THE PROBLEM:
From the passage on home education, copy word for word the stretch from "If you have" up to and including "called home education.".

--- BEGIN EXTRACT ---

If you have had enough of conventional school but are not convinced by home education, this is a possible approach. Get the council to pay for tuition. You might even wangle a tutor for Tinkertop at home. Of course your child might also need to possess a serious long-term illness, disability, or an ongoing school issue, while you will need a track record of single-mindedly terrorising all local authority staff to get out of them exactly what you want and it's not called home education.
Not a strategy used at Grit's. Say the same for all dealings with administrative types, wrestling with fund-holders, having ambitions to set up a free school, or interacting with any official from any local council any second more than necessary.
10. Redefine the words teaching and learning then call it an educational philosophy.
The perfect option if you are a home educator. You can define education how it suits. You don't have to teach in one way, nor in any way that a person familiar with school can recognise. You do not need to adopt the role of an authority taking control of a discipline, nor divide a subject into parts to assess. You can say I don't know, let topics segue one into another, stop to allow time to talk, pick up non-conventional areas to learn about, and find someone who can speak knowledgeably and passionately about something they love.

--- END EXTRACT ---
--- BEGIN DATA PROVIDED ---

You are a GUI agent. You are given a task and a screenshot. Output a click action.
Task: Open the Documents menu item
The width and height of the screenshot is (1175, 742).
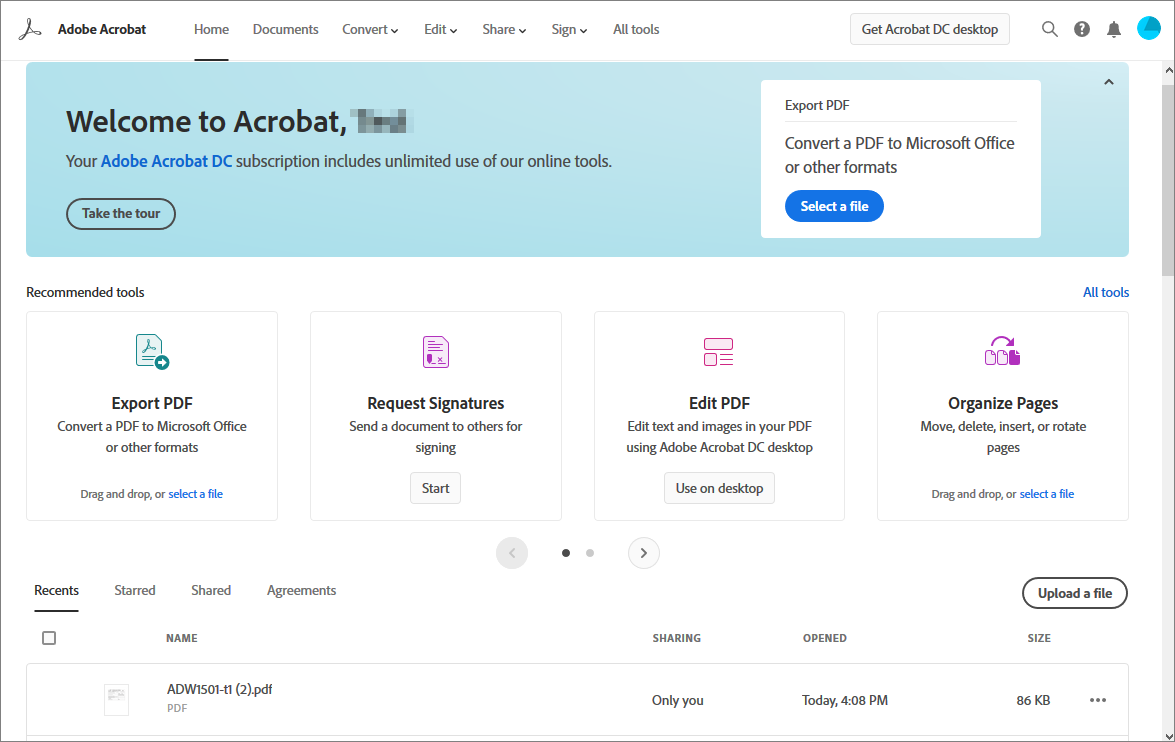pyautogui.click(x=285, y=29)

--- END DATA PROVIDED ---

EXERCISE RESULT:
If you have had enough of conventional school but are not convinced by home education, this is a possible approach. Get the council to pay for tuition. You might even wangle a tutor for Tinkertop at home. Of course your child might also need to possess a serious long-term illness, disability, or an ongoing school issue, while you will need a track record of single-mindedly terrorising all local authority staff to get out of them exactly what you want and it's not called home education.